Apache Spark session is null in DBConnect

A `sparkSession is null while trying to executeCollectResult` error message occurs when using DBConnect.

Written by Jose Gonzalez

Last published at: April 1st, 2022

Problem

You are trying to run your code using Databricks Connect (AWS | Azure | GCP) when you get a sparkSession is null error message.

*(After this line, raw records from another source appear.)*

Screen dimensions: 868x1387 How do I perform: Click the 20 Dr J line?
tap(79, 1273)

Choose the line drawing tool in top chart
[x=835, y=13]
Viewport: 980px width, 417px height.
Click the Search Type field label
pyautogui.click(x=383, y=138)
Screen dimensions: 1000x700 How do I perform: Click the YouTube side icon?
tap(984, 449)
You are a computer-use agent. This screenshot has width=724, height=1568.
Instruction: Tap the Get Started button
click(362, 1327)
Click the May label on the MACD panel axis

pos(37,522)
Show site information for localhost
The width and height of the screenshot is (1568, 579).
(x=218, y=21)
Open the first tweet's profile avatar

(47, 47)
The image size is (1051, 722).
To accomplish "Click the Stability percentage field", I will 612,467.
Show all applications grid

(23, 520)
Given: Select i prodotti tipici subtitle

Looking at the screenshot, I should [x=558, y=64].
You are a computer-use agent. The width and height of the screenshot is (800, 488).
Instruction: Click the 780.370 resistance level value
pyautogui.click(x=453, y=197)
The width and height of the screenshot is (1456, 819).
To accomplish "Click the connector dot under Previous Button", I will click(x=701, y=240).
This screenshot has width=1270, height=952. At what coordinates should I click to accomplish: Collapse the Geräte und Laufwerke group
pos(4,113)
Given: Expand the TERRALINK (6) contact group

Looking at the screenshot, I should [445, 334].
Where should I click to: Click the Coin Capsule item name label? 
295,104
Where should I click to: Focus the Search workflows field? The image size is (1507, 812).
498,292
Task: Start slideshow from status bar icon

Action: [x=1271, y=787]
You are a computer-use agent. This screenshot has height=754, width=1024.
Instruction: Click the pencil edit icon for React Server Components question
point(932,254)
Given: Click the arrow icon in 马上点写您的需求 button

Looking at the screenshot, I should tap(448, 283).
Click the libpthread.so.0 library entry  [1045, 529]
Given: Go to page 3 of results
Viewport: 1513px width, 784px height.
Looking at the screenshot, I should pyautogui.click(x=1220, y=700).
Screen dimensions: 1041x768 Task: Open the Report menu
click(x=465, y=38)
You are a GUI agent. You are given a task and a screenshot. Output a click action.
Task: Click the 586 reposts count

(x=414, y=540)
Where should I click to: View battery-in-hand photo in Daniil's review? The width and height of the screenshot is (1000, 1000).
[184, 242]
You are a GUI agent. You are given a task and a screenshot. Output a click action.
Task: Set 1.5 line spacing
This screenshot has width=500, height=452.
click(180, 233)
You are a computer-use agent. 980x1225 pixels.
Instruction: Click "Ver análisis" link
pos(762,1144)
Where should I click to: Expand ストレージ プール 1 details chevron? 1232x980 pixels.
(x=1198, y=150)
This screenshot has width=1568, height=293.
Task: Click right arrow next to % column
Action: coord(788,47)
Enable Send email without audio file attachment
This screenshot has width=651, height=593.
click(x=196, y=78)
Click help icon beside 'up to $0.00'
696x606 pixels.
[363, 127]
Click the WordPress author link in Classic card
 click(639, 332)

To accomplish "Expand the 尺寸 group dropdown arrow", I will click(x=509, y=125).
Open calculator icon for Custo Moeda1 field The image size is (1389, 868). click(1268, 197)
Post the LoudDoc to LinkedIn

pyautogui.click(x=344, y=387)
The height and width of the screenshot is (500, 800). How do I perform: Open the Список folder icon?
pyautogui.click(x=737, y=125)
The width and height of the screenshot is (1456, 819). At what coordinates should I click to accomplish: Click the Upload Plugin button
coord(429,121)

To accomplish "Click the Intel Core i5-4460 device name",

java.lang.AssertionError: assertion failed: sparkSession is null while trying to executeCollectResult
at scala.Predef$.assert(Predef.scala:170)
at org.apache.spark.sql.execution.SparkPlan.executeCollectResult(SparkPlan.scala:323)
at org.apache.spark.sql.Dataset$$anonfun$50.apply(Dataset.scala:3351)
at org.apache.spark.sql.Dataset$$anonfun$50.apply(Dataset.scala:3350)
at org.apache.spark.sql.Dataset$$anonfun$54.apply(Dataset.scala:3485)
at org.apache.spark.sql.Dataset$$anonfun$54.apply(Dataset.scala:3480)
at org.apache.spark.sql.execution.SQLExecution$$anonfun$withCustomExecutionEnv$1.apply(SQLExecution.scala:111)
at org.apache.spark.sql.execution.SQLExecution$.withSQLConfPropagated(SQLExecution.scala:240)
at org.apache.spark.sql.execution.SQLExecution$.withCustomExecutionEnv(SQLExecution.scala:97)
at org.apache.spark.sql.execution.SQLExecution$.withNewExecutionId(SQLExecution.scala:170)
at org.apache.spark.sql.Dataset.org$apache$spark$sql$Dataset$$withAction(Dataset.scala:3480)
at org.apache.spark.sql.Dataset.collectToPython(Dataset.scala:3350)
at sun.reflect.NativeMethodAccessorImpl.invoke0(Native Method)
at sun.reflect.NativeMethodAccessorImpl.invoke(NativeMethodAccessorImpl.java:62)
at sun.reflect.DelegatingMethodAccessorImpl.invoke(DelegatingMethodAccessorImpl.java:43)
at java.lang.reflect.Method.invoke(Method.java:498)
at py4j.reflection.MethodInvoker.invoke(MethodInvoker.java:244)
at py4j.reflection.ReflectionEngine.invoke(ReflectionEngine.java:380)
at py4j.Gateway.invoke(Gateway.java:295)
at py4j.commands.AbstractCommand.invokeMethod(AbstractCommand.java:132)
at py4j.commands.CallCommand.execute(CallCommand.java:79)
at py4j.GatewayConnection.run(GatewayConnection.java:251)
at java.lang.Thread.run(Thread.java:748)

Cause

You get the sparkSession is null error message if a Spark session is not active on your cluster when you try to run your code using DBConnect.

Solution

You must ensure that a Spark session is active on your cluster before you attempt to run your code locally using DBConnect.

You can use the following Python example code to check for a Spark session and create one if it does not exist.

%python

from pyspark.sql import SparkSession
spark = SparkSession.builder.getOrCreate()
Delete

Warning

DBConnect only works with supported Databricks Runtime versions. Ensure that you are using a supported runtime on your cluster before using DBConnect.